The New Higher Education CIO
After serving in a number of roles in higher education, including 16 years as a Chief Information Officer, some of what I have been thinking about and reading in articles and job ads lately about the new CIO has been affirmed. Recent articles talk about the CIO needing to be a communicator, a consensus builder, a visionary, and someone who provides solutions, not just technology. Of course to provide solutions the CIO needs to understand the business or institution in the higher education world. Understanding means mentally sitting on the academic and business side of the desk and understanding what the institutions are and will be. This seems to be an affirmation of the obvious, but it’s not so true on many campuses.
Over the past two years I have talked to CIOs, academic leaders, higher education business professionals and vendors about technology and higher education in a period of great change. Some have said this is nothing new. IT has been bringing on new technologies for the past 15 years. This is true as campuses have implemented web ERP systems, SMART classrooms, installed wireless networks everywhere, and most recently started to work on student success initiatives. Student success projects have been collaborative with other parts of the campus and have been largely driven from the top. As a result, everybody works on this. These recent initiatives provide a glimpse of how information technology (IT) should work. I would suggest that many CIOs are still techies who do not understand higher education and have been focusing primarily on ERP upgrades, computer refreshes, firewall placement, security, and internet capacity and up-time. As a result, IT is often seen as outside the loop of higher education and not connecting well with what really needs to be done on campus.

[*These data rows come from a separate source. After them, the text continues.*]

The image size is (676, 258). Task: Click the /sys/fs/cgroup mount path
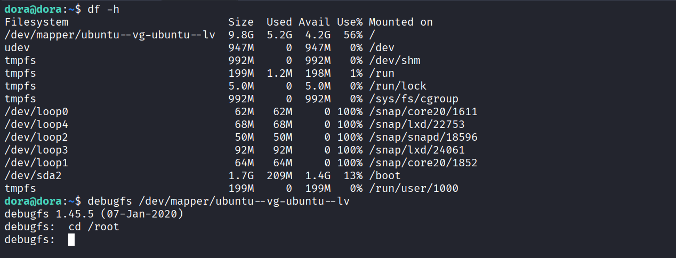(x=413, y=99)
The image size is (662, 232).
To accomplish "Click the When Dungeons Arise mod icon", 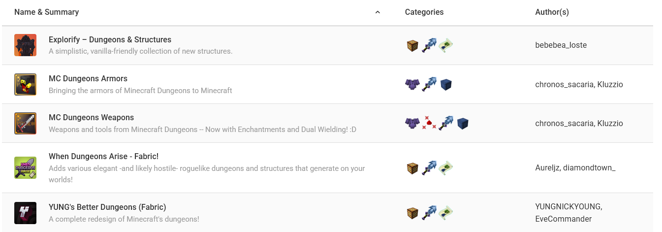I will tap(25, 167).
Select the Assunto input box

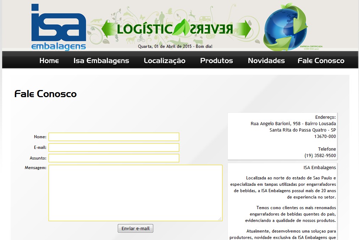114,158
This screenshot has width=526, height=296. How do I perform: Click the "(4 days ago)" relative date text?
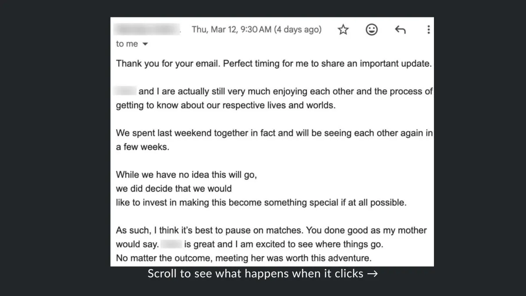298,30
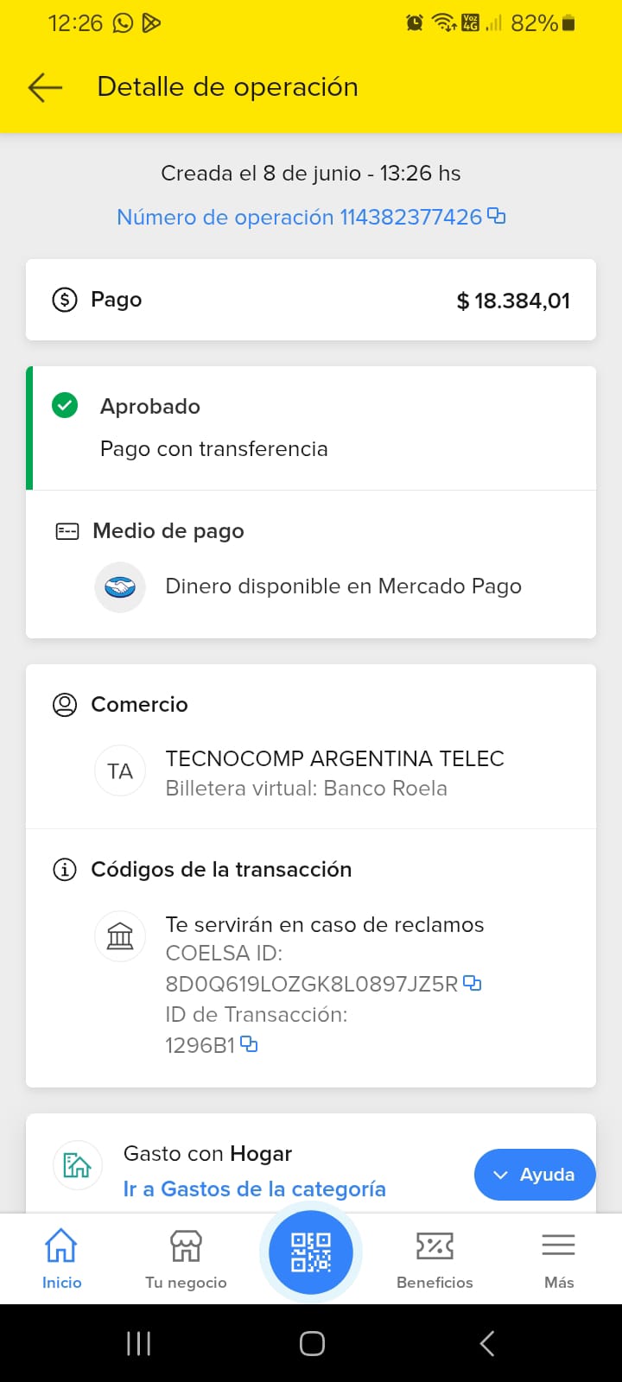Copy the transaction ID 1296B1
The width and height of the screenshot is (622, 1382).
pyautogui.click(x=249, y=1044)
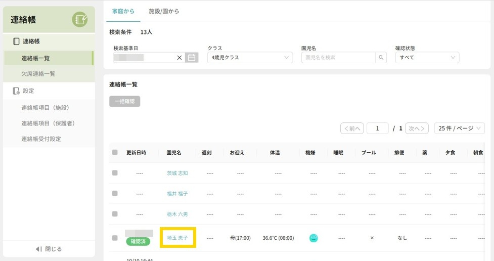Click the page number input box
The height and width of the screenshot is (261, 494).
(x=377, y=128)
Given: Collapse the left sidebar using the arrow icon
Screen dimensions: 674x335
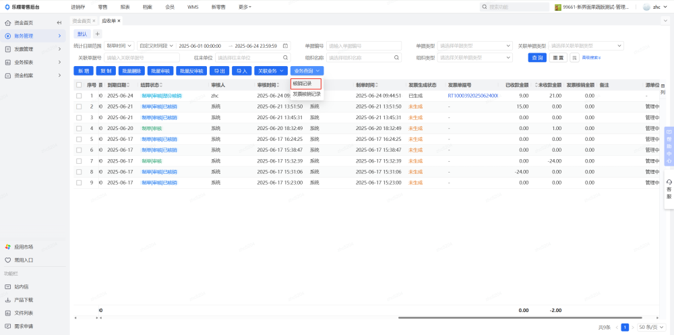Looking at the screenshot, I should (x=59, y=22).
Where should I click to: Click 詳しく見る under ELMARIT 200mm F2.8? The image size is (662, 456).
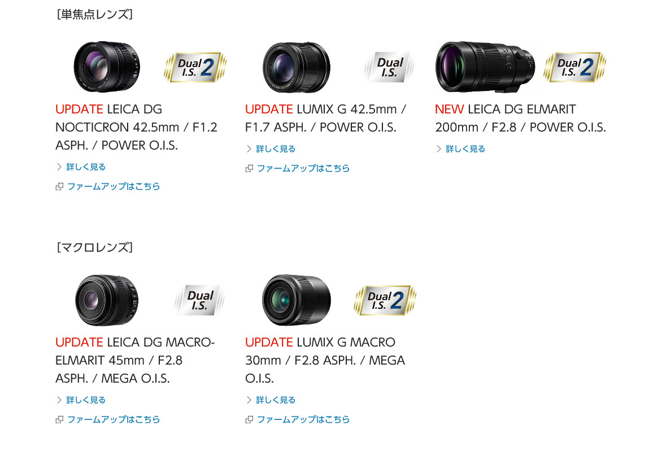point(465,149)
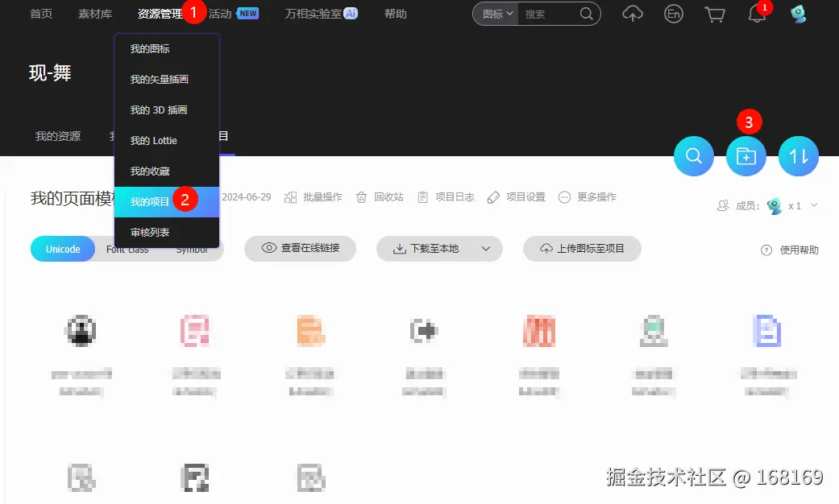This screenshot has height=504, width=839.
Task: Open the shopping cart icon
Action: pyautogui.click(x=715, y=14)
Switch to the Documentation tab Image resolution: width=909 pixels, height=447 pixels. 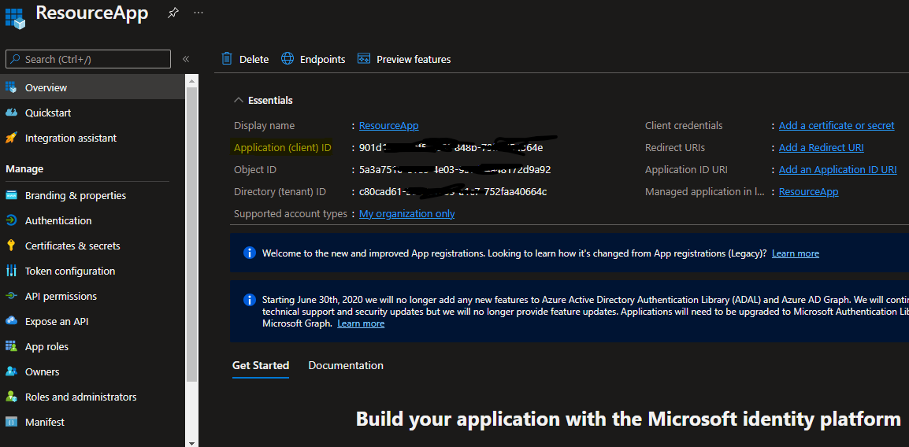(x=346, y=365)
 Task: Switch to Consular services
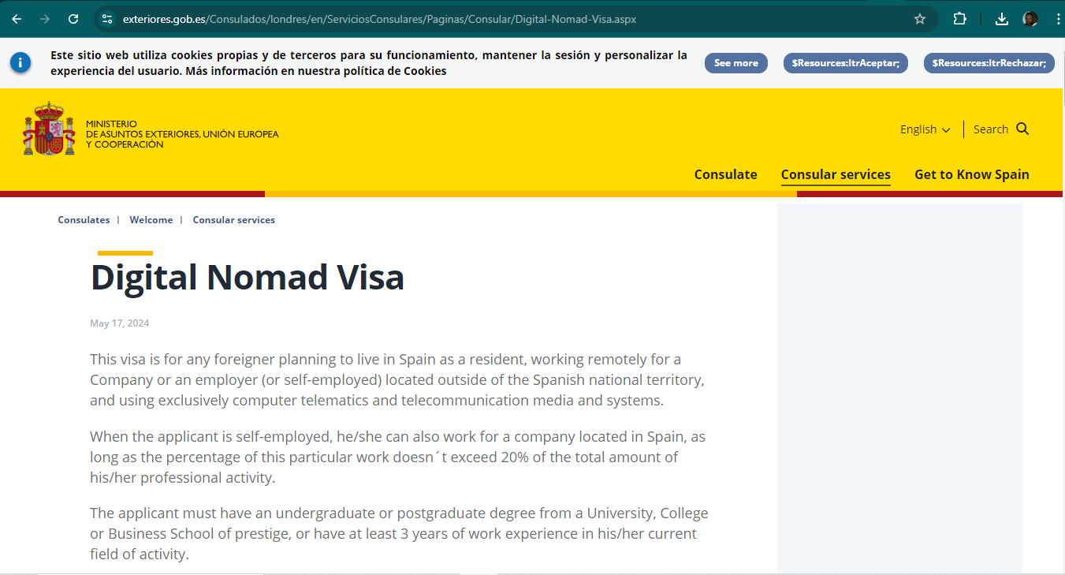(x=836, y=174)
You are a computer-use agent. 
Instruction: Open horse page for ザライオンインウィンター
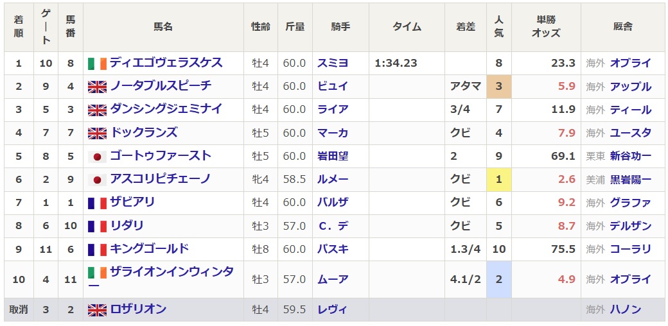[x=171, y=272]
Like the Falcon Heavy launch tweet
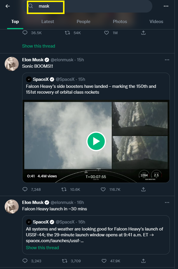Image resolution: width=178 pixels, height=269 pixels. point(104,261)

This sounds harsh and unappreciative, but ask a provost, CFO or registrar what they think of IT on their campus. Having read job advertisements for dozens of CIO positions in the past two years, I can tell you that the most often seen “must haves” are that the new CIO “needs to be an effective communicator and accomplished innovator”. This implies that the last CIO was probably not an effective communicator and was not particularly innovative. In other words, the last CIO did not get higher education and was focused too much on providing ubiquitous (often unnoticed and underappreciated) infrastructure. I have no intention of bashing CIOs or IT teams. They provide incredibly valuable services and often do so with limited staffing and funding. That said the new CIO needs to be something different. They can’t view the next need from the faculty or a user department as “just another project that I don’t have time for”.
The new CIO needs to either come from outside of IT or be an IT person with the passion for providing service and technology that advances the mission of the college/university. A person with only an IT background needs to get out on campus as often as possible and participate in campus life and sit with administrative and academic department heads regularly to understand their biggest pain points and that next regulatory requirement. A CIO does not have endless resources, but they need to become a broker for the resources they do have. Where can time, energy, and money be utilized to benefit the institution? Can partnerships be formed within the college to meet a need or initiative that advances the campus? I think campuses are looking for the new CIO to be their partner, not a gatekeeper or solely and infrastructure provider. IT cannot be all things to all people, but with much better communication and openness to meaningful innovation they can hit the moving target a bit closer to the center.